In the case of an exhausted tube having no electrodes, the wires from the coil may be made into a little helix and placed at each end of the tube, and the induced currents within will show themselves in flashes and streams of light, varying in colour and tint according to the gaseous or other contents of the tube.
Tube excited by friction.
In some cases the ordinary forms of galvanic or electrical machine for supplying the current of electricity may be dispensed with. A long straight tube exhausted and closed at each end, and without electrodes, Plate X. fig. 6, being slightly warmed and then excited by friction with the dry hand or a piece of flannel, silk handkerchief, or the like, is soon filled with the most brilliant flashes of light playing in the interior, and when once thoroughly charged needs but little further excitation to keep up the effect.
Geissler’s mercury tube.
Geissler has introduced a form of tube in which electricity in its form of flashes and glow of light is produced by the friction of mercury. The outer tube is strong, and contains within it a smaller tube of uranium glass with balls blown upon it (Plate X. fig. 7). The tubes are exhausted and a small quantity of mercury is introduced which has access to both surfaces of the inner tube, as well as to the inner surface of the outer tube. Upon the tube being reversed end for end or shaken, the mercury runs up or down the tube and causes a very considerable display of whitish light.

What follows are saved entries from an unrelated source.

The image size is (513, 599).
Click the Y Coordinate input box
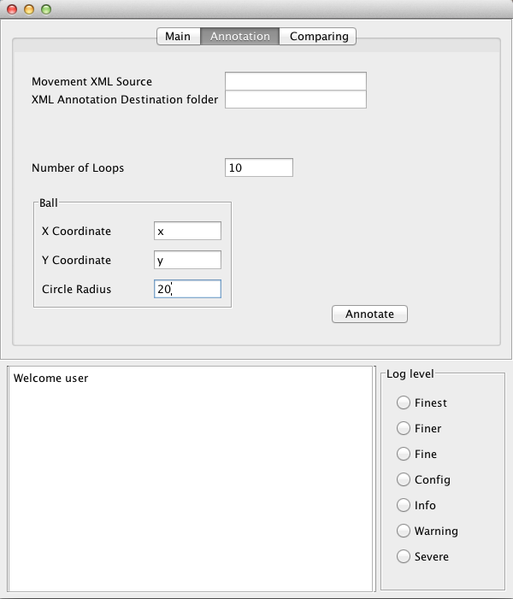(188, 260)
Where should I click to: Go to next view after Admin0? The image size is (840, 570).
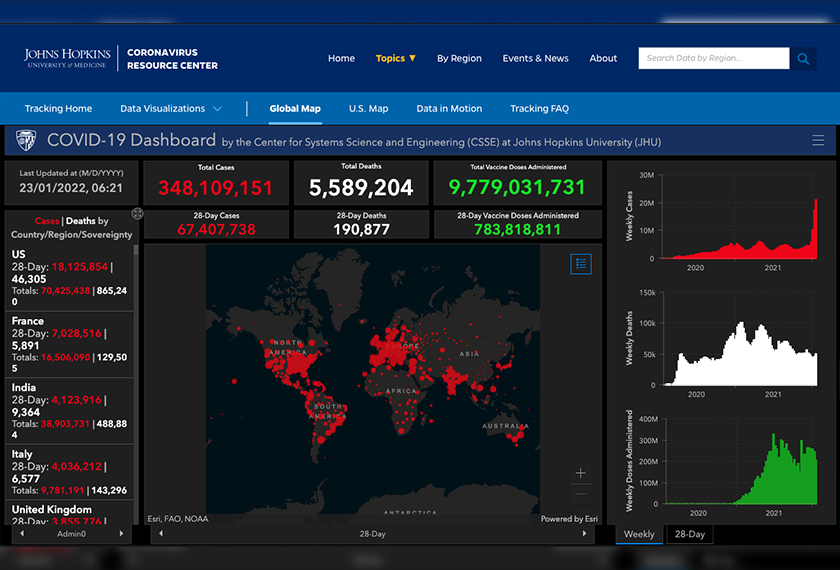pyautogui.click(x=122, y=534)
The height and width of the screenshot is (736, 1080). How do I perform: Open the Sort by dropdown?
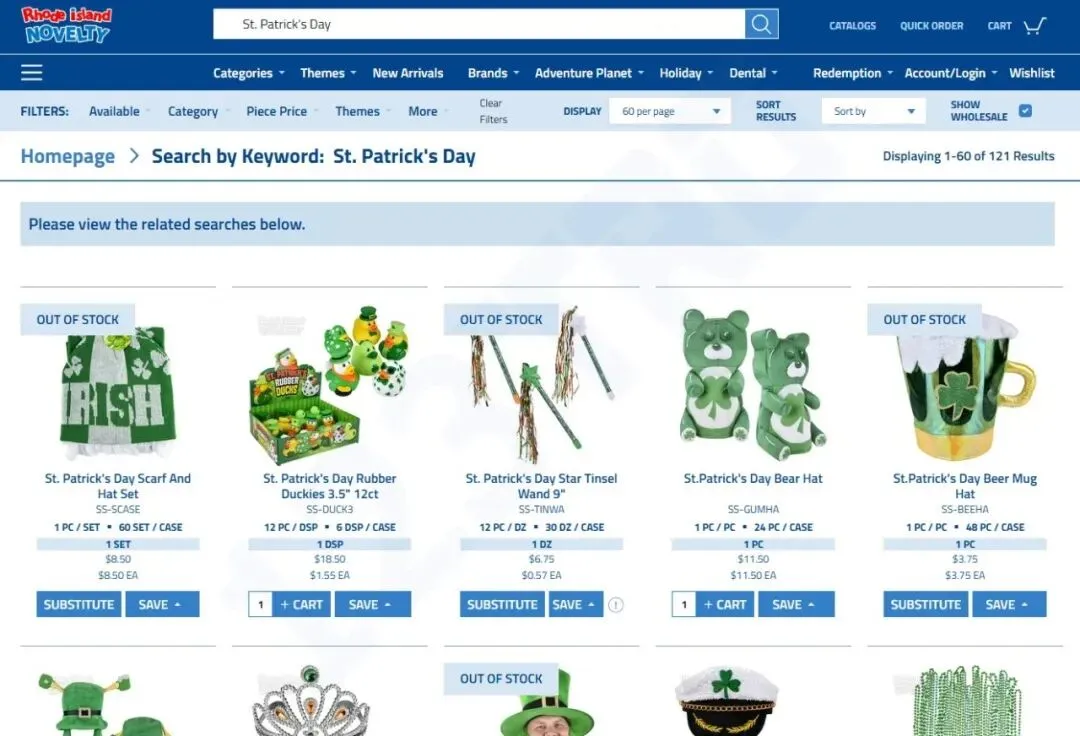873,112
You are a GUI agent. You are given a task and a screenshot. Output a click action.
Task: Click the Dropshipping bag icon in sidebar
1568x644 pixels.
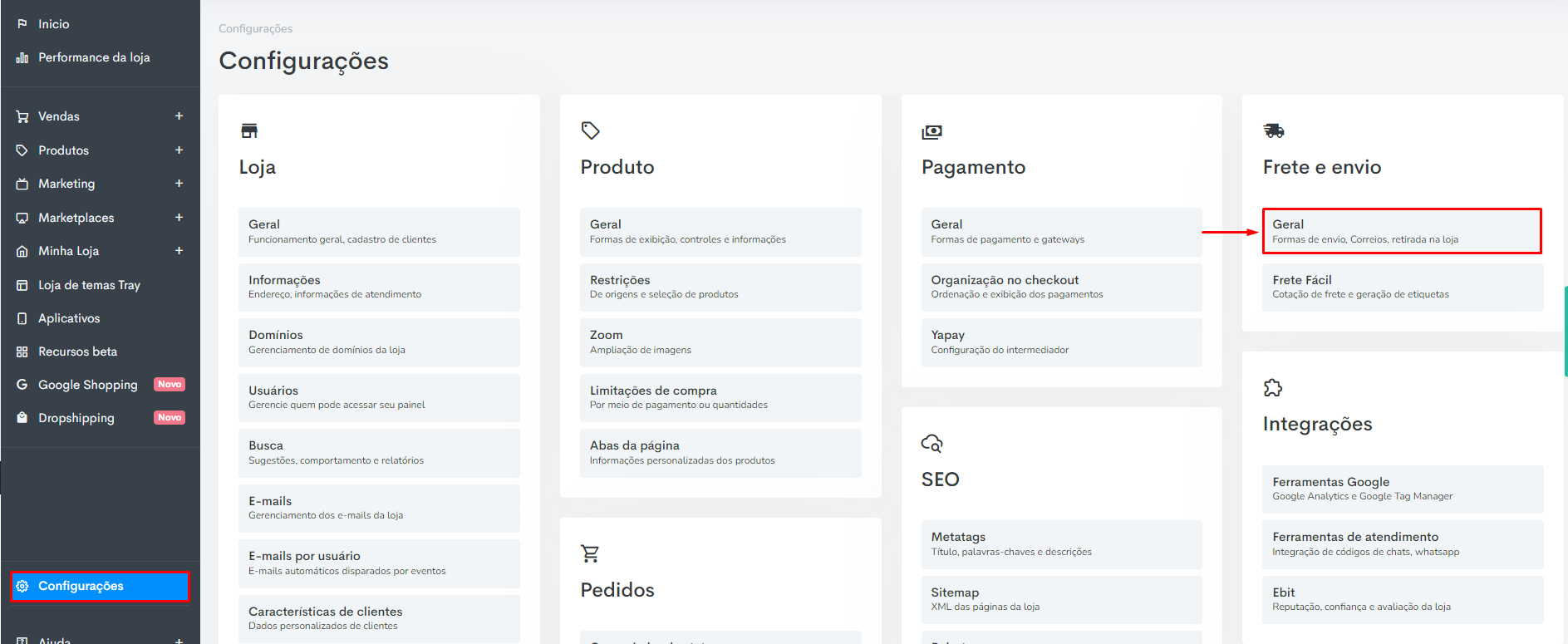tap(22, 418)
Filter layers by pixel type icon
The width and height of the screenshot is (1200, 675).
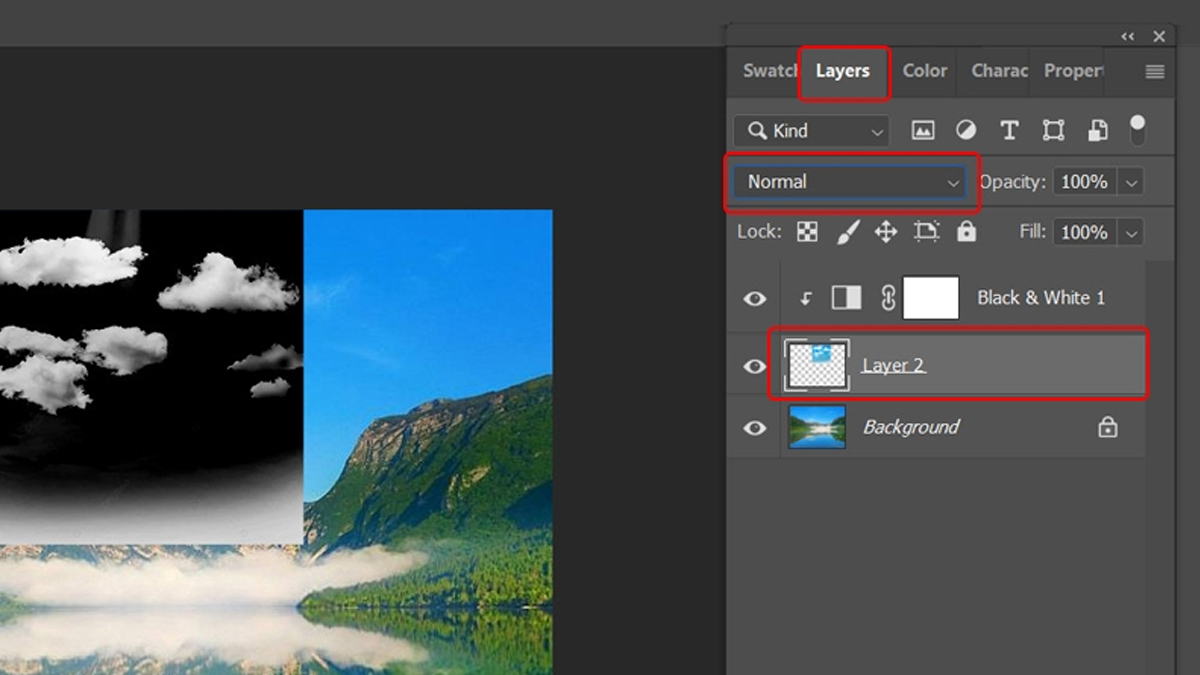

The before-described tubes are also referred to, and their spectra described, in the section “On the comparison of some tube and other Spectra with the Aurora” (Part II.).
The aura or brush from the electrical machine has been considered as resembling the Aurora, while the hissing and crackling accompanying it has been supposed to corroborate the reports of similar noises having been heard during an auroral display.
Prof. Lemström’s instrument to demonstrate the nature of Auroræ.
Prof. Lemström, of the University of Helsingfors, has devised an instrument for the purpose of demonstrating that Auroræ are produced by electrical currents passing through the atmosphere. An illustration of this instrument (for which I am indebted to the Editor of ‘Nature’) is introduced (fig. 1).
The instrument was exhibited at the recent Scientific Loan Collection at South Kensington, and a full description of it, together with an essay by Prof. Lemström, “On the Theory of the Polar Light,” will be found in the third edition of the Official Catalogue, p. 386. no. 1751. The apparatus is intended to show that an electric current passing from an insulated body does not produce light in air of normal pressure; but as it rises to the rarefied air in the Geissler tubes a phenomenon very like the real Polar Light is produced.